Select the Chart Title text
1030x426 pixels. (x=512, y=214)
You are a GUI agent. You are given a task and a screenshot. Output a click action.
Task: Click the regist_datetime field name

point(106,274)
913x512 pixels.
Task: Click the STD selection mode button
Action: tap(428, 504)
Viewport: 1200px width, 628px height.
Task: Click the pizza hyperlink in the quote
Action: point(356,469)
* * *
**EXERCISE INSTRUCTIONS:** Set down only these lines, exactly: the one containing "You are a GUI" and each line after it through the end of the entries above.

**PROBLEM SOLUTION:**
You are a GUI agent. You are given a task and a screenshot. Output a click action.
Task: Click the regist_datetime field name

point(106,274)
913x512 pixels.
Task: Click the STD selection mode button
Action: tap(428, 504)
Viewport: 1200px width, 628px height.
Task: Click the pizza hyperlink in the quote
Action: point(356,469)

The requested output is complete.